I wonder how members of the public would know anything about their local hospital if we implemented a policy that took that information away from them. Of course, the Consumers Association found that a significant proportion of people would not rely only on the star-rating system to judge their local hospital; I would not either and nor would my hon. Friends. We all make judgments based on a mix of information, including local experience, family referrals, the views of local staff and the star-rating system, but at least the star-rating system gives a basis for people to make sensible decisions and obtain objective information.

Mr. Harry Barnes (North-East Derbyshire) (Lab)

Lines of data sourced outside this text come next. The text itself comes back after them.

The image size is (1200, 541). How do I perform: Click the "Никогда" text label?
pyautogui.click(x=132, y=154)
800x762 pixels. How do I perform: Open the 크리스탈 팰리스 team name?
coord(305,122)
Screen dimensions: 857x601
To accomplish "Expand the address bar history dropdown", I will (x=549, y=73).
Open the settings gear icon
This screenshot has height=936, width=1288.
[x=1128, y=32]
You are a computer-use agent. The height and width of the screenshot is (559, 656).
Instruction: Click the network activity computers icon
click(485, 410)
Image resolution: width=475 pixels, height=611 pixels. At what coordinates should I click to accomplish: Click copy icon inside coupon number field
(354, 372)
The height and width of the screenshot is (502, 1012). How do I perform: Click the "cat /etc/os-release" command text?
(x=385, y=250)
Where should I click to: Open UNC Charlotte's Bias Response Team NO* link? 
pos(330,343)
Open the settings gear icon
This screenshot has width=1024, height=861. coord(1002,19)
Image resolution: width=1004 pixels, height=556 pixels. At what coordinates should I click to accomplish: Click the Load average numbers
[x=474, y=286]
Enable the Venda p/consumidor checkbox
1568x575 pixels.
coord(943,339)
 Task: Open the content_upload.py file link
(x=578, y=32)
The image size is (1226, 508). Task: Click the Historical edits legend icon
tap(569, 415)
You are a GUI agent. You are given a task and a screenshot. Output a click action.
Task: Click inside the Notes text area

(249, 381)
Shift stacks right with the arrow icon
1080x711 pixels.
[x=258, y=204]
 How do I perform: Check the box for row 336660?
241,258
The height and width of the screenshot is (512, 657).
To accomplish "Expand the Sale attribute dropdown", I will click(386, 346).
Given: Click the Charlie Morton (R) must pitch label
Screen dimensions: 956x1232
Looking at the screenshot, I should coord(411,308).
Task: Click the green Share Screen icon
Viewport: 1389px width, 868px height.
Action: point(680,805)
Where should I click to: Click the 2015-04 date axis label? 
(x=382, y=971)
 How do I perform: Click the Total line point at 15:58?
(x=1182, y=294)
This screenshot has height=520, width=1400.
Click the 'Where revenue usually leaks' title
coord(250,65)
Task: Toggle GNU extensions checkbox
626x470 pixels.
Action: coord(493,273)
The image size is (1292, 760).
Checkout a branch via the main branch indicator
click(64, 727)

In determining star status, how much weight is given to whether a dedicated stroke unit has been established in a trust? Unfortunately, the Chesterfield and North Derbyshire Royal Hospital NHS Trust has not yet established such a unit, so what action is being taken to assist, encourage and press trusts to set up such essential units?

Dr. Ladyman

First, I can tell my hon. Friend that an indicator on stroke care is part of the clinical focus score card used in assessing star ratings. Every acute trust ought to have a dedicated stroke unit. That is one of the priorities that we set under the national service framework for older people. I am sorry to hear that his local trust has not yet achieved that, but I assure him that it should be working to achieve it as soon as possible and I will certainly do everything that I can to encourage it to fulfil that objective.